Q. Does your product run the same as it did before you disassembled it?
A. Without replacing a significant number of parts our engine is destined to remain a paperweight. Many of the parts have had sections cut away to allow a view of the inside, rendering them unusable. Among the cut open parts are the oil filter, the engine block, the oil pan and the headers. If we were to replace all of these parts it would most likely function, but due to the cost in time, labor, and parts it would be more economical to simply replace it.

Q. What were the differences between the disassembly/reassembly processes? Were the same sets of tools used? Were you able to reassemble the entire product?
A. We were able to entirely reassemble our product, everything went back together the way it came apart. For the most part assembly was identical to disassembly but in reverse. Putting the pistons back in took a special tool to compress the rings which was not needed during disassembly.
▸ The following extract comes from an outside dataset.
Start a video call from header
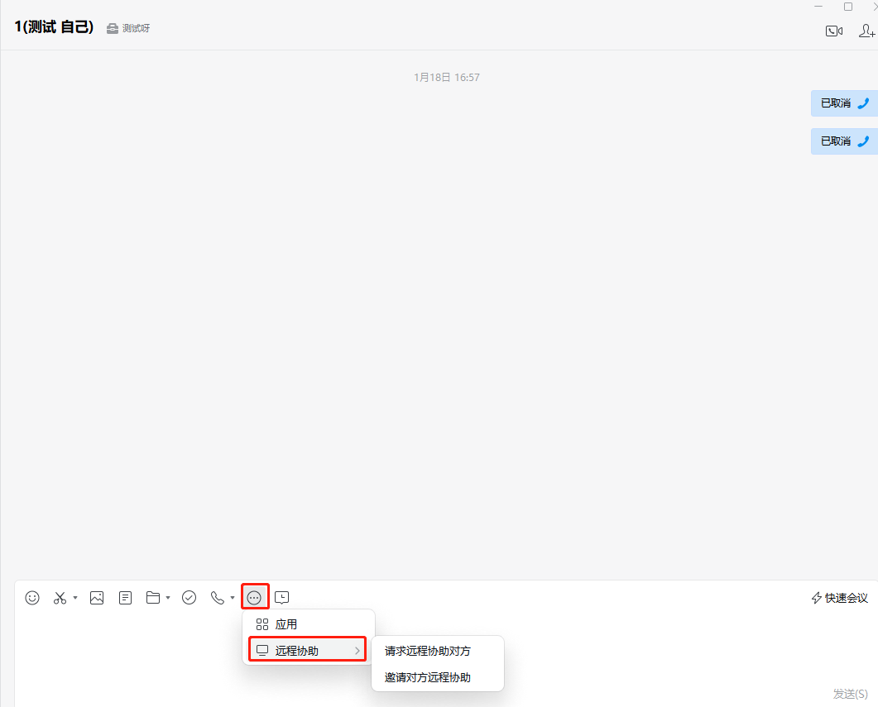 click(x=833, y=31)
Other than that one tool the tools used were identical. A combination of sockets and crescent wrenches enabled us to put the entire thing back together.

Q. Are there any additional recommendations your group would make at the product level (operation, manufacturing, assembly, design, configuration, etc.)?
A. The one thing that could be simplified would be the number of different socket sizes that are needed to handle all of the nuts and bolts. Often we would be working with one size socket and then the next set of bolts would require us to use the size 1mm larger or smaller. Simplifying their system so it only used 2 sizes instead of 5 would greatly reduce the number of tools needed to put the engine together. As a whole the product seems well designed and the process for manufacturing seems streamlined. There were a few spots on the engine where it looked like something could be attached, which we can only assume is due to this engine design being used for a variety of tasks. They could remove these unnecessary features but that would require a different mold for the engine block for other purposes.